Problem to solve:
Select and copy every line of the records that contains the word "accomplish", respecting case.

Data entries:
━━━━━━━━━━

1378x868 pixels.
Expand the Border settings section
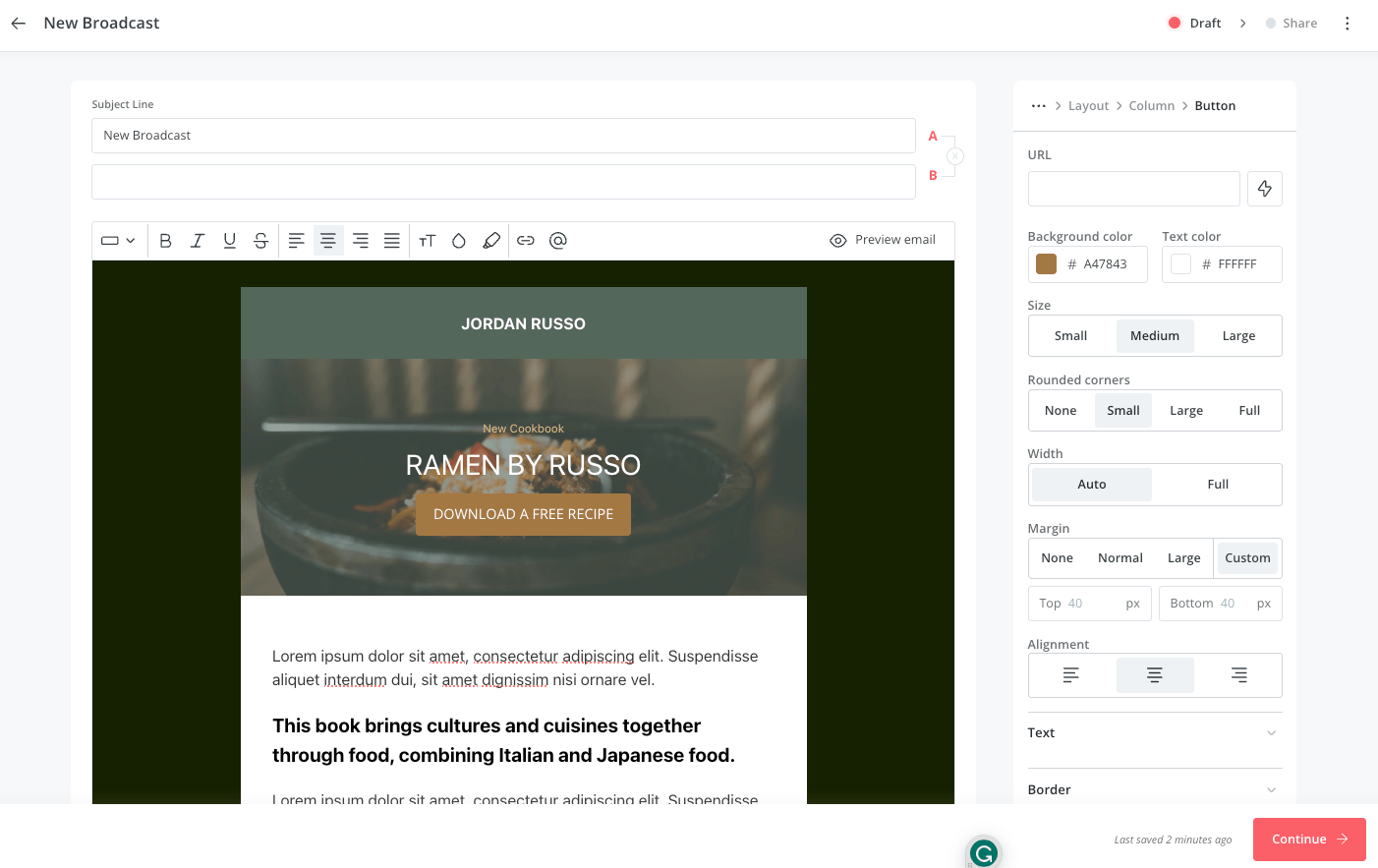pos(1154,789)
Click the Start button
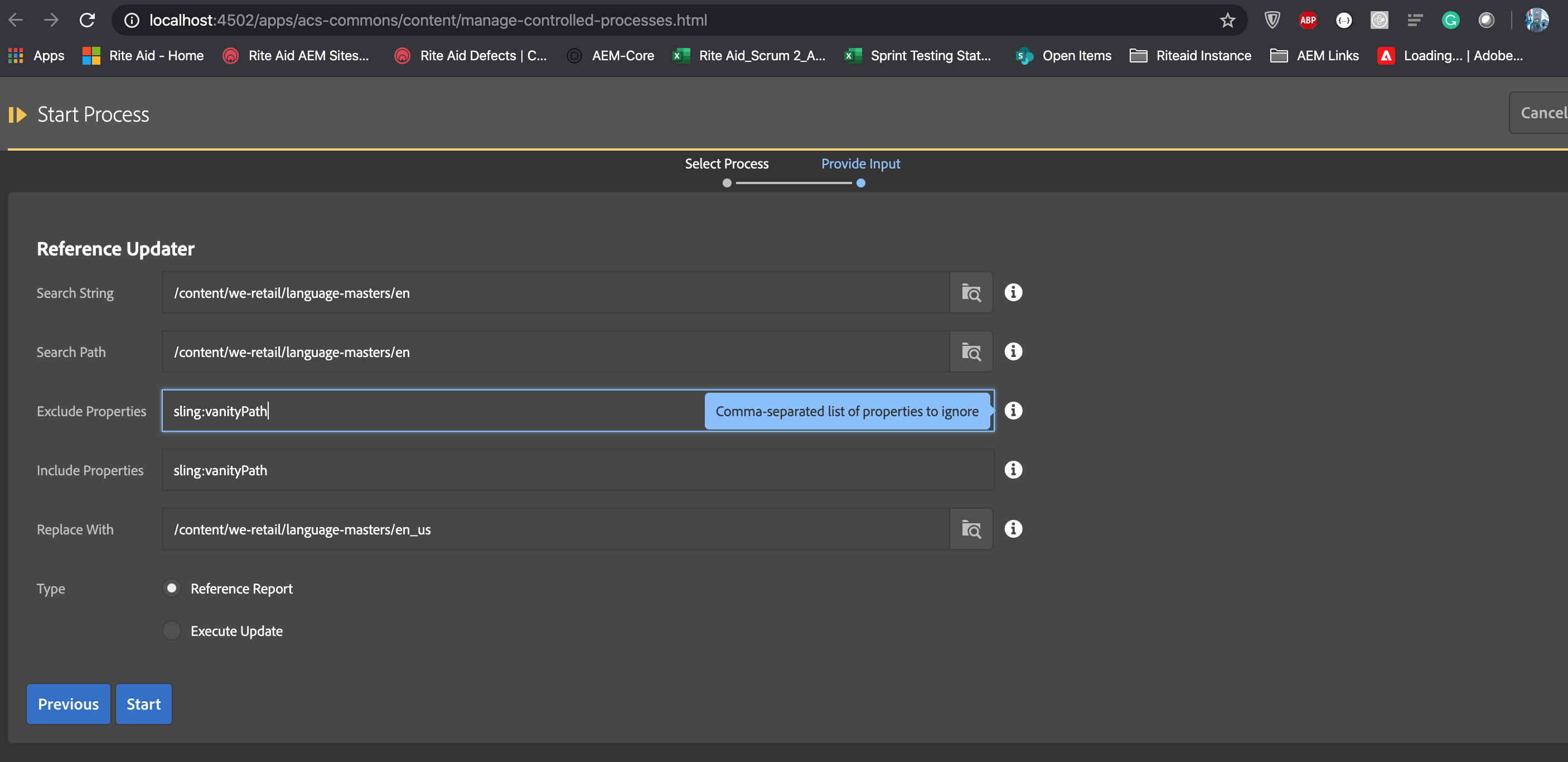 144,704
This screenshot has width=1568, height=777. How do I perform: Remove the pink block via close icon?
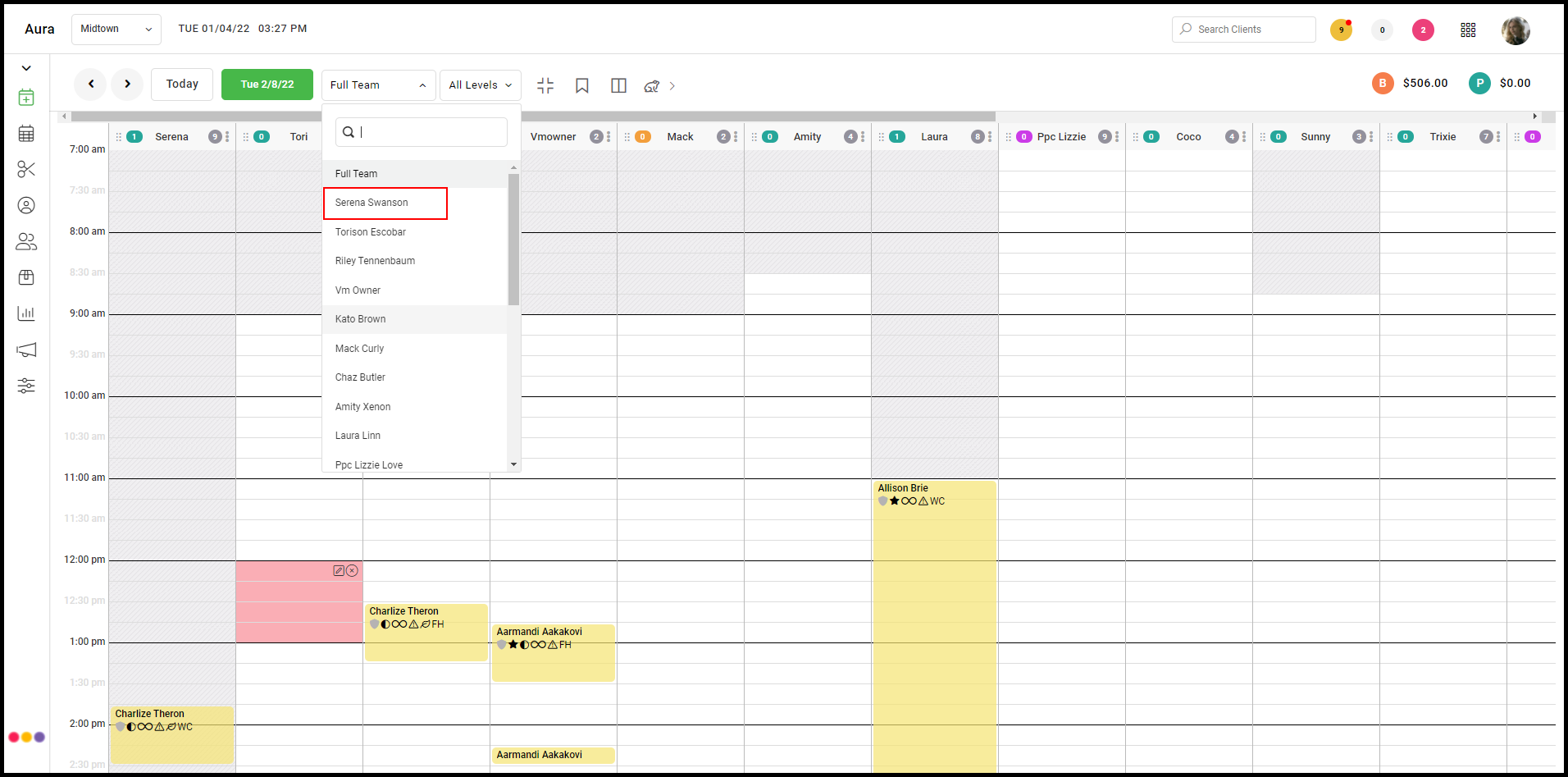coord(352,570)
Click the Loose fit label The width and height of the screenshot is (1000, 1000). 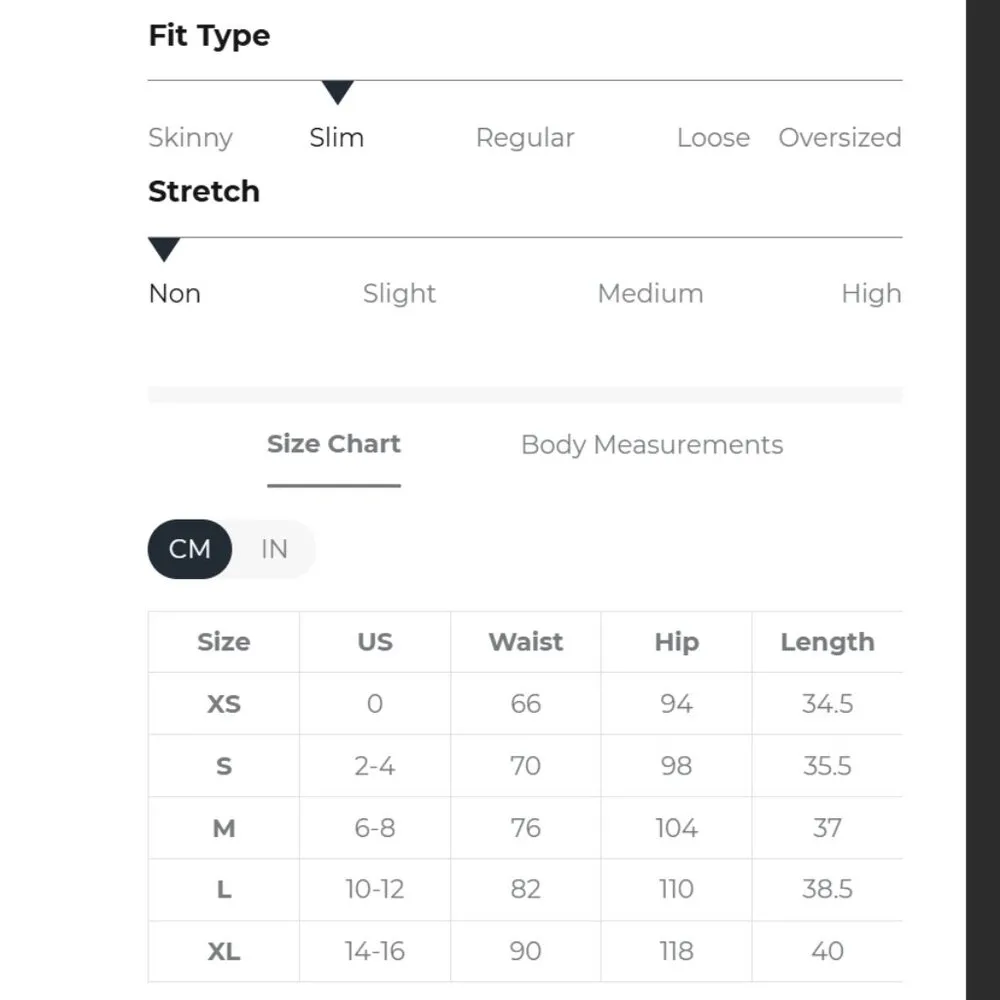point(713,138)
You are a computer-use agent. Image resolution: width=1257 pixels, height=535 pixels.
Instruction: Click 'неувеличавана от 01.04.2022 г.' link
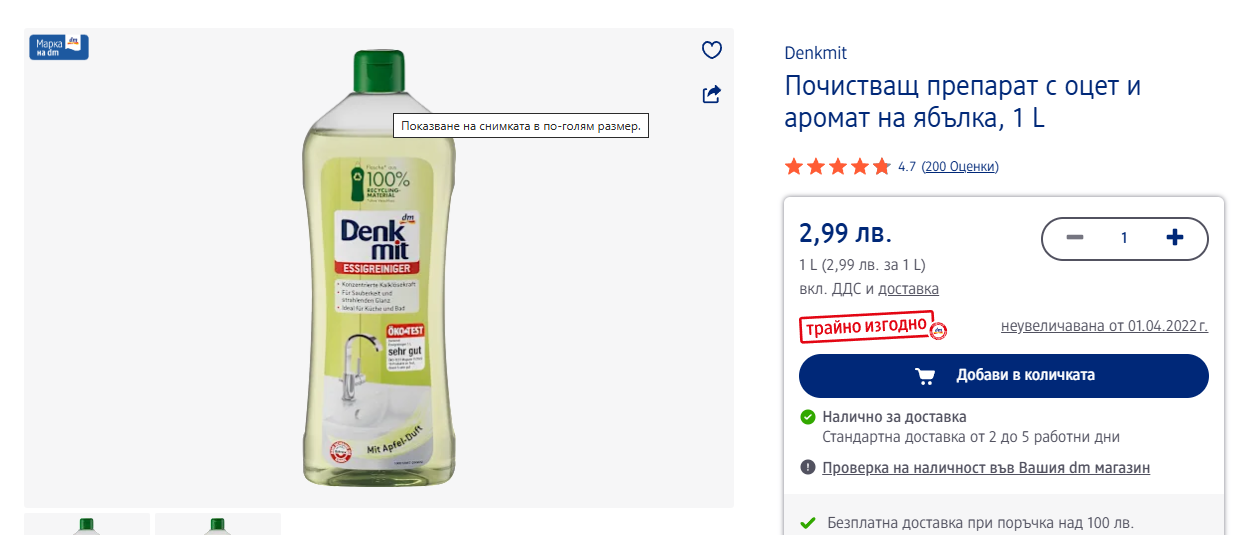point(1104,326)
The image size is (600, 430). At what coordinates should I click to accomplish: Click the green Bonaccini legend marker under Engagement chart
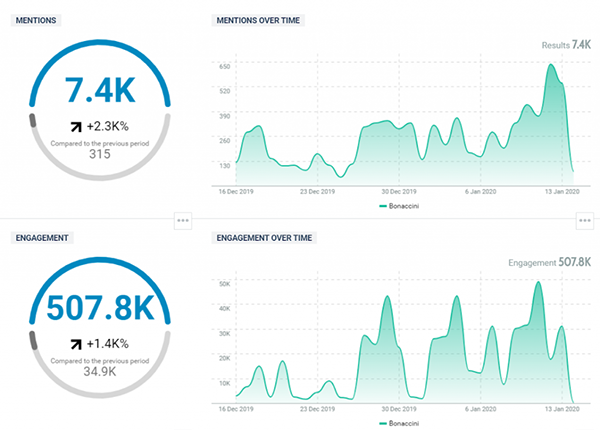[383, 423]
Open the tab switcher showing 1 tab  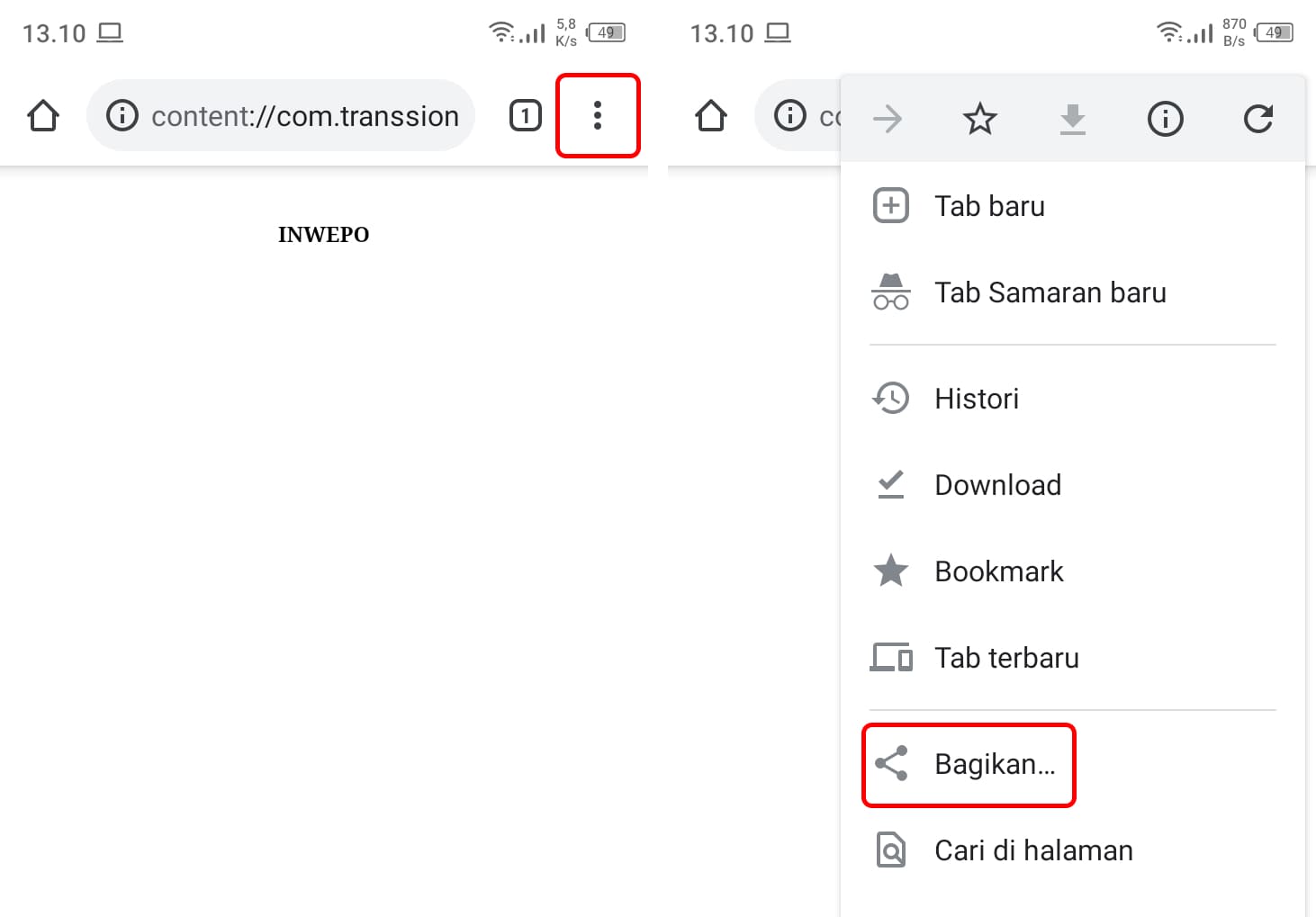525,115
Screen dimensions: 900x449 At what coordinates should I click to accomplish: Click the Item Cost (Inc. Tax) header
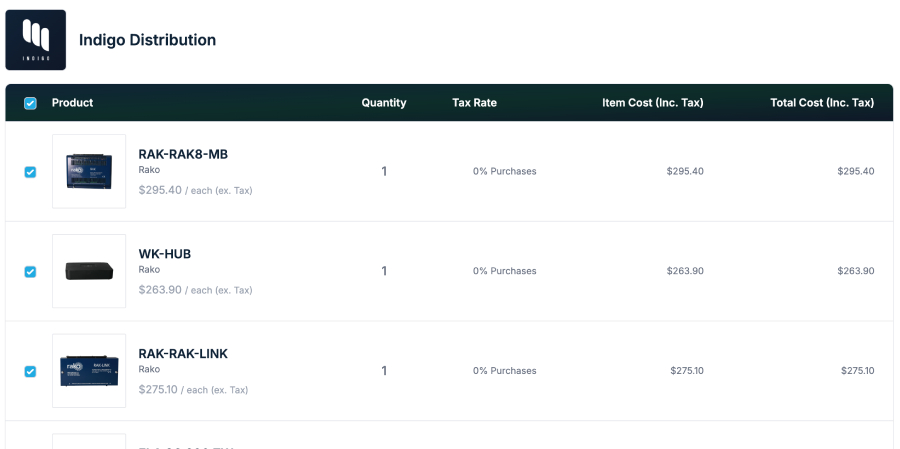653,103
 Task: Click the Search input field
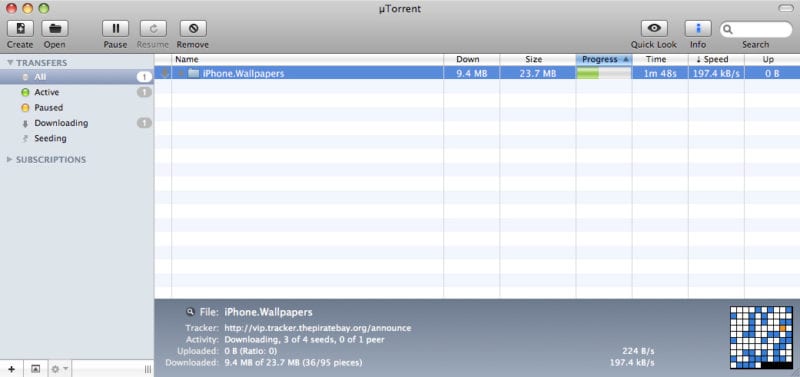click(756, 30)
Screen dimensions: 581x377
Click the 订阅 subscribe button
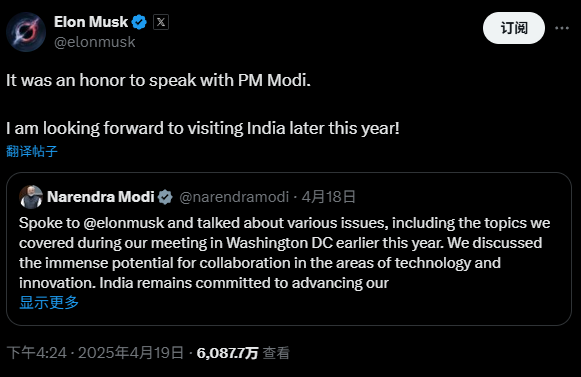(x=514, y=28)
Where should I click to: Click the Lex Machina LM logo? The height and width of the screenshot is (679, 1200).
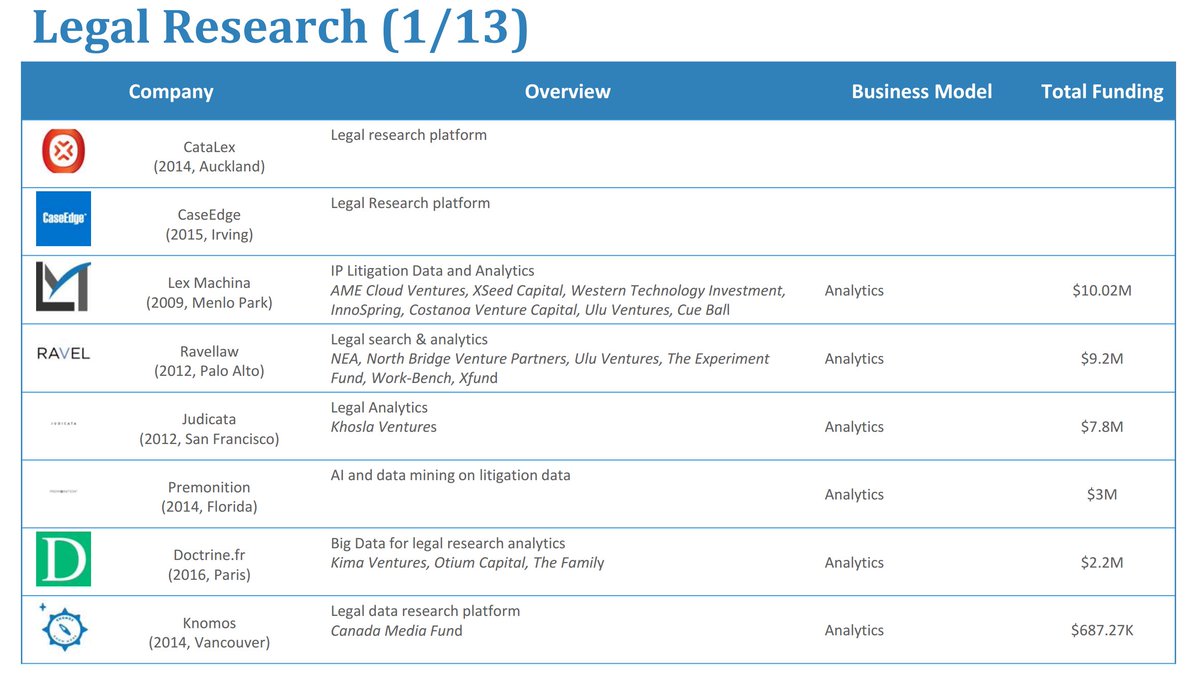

━━━━━━━━━━

Exercise response:
The image size is (600, 430). At what coordinates should I click to accomplish: Click the green Bonaccini legend marker under Engagement chart
Screen dimensions: 900x449 At what coordinates should I click to accomplish: Click the Item Cost (Inc. Tax) header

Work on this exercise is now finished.